EKPC discusses Dale Station demo project
Residents had their chance to ask questions about the impending demolition of Dale Station Thursday evening in an open house at the power plant.
Officials with East Kentucky Power Cooperative announced in May that the power plant would be demolished in the coming year. EKPC External Affairs Manager Nick Comer said most of the work will be inside the structure for the first five to six months between cleaning and removing a “significant” amount of asbestos, which can cause health issues from long-term exposure.
Demolition of the structure should begin in December and continue through May 2019, Comer said. The contractor for the project will pull the building down in sections, and the debris will be hauled away, he said.
The power house, named for EKPC President William C. Dale, was built beginning in 1951 for the sum of $12 million with two 25-megawatt generators. By 2010, it had four generators and employed 64 people, according to EKPC.
By 2014, the utility announced plans to begin shutting down the power plant as it was falling behind federal environmental regulations. The cost of retrofitting the plant factored into the decision to close it completely in 2016.
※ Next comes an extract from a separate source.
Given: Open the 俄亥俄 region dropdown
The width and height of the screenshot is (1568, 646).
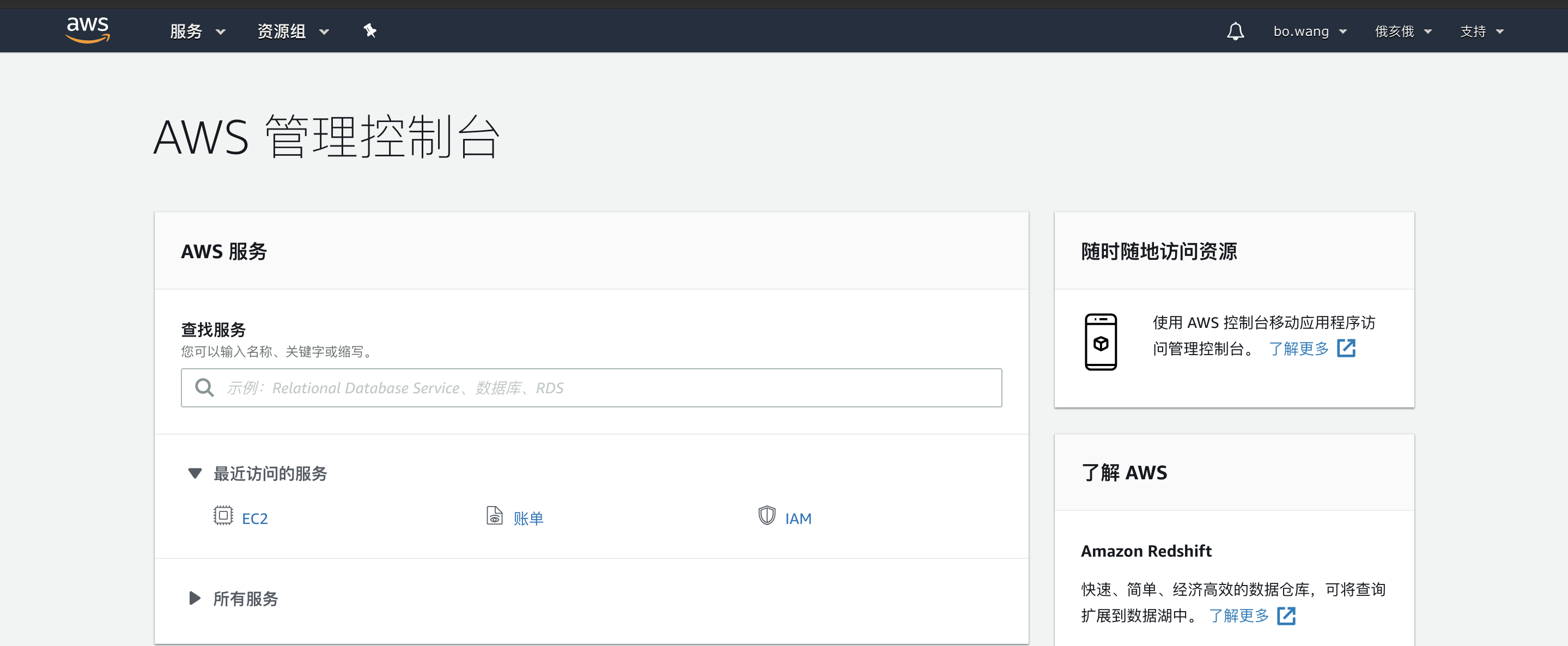Looking at the screenshot, I should [x=1402, y=31].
“It was certainly tens of millions of dollars to make it compliant,” Comer said. “It didn’t really make sense.”
Demolition, on the other hand, is expected to cost about $5 million.
Comer said EKPC will maintain the property and continue using it for transmission and switching lines. A few small buildings on the 60-acre site will remain, but there are no definite plans for other uses for the site, he said.
“It still has value,” Comer said of the property.
EKPC recently completed a project to remove 360,000 truck loads of coal ash from the property and dispose of it in a landfill at EKPC’s Smith Station in Trapp.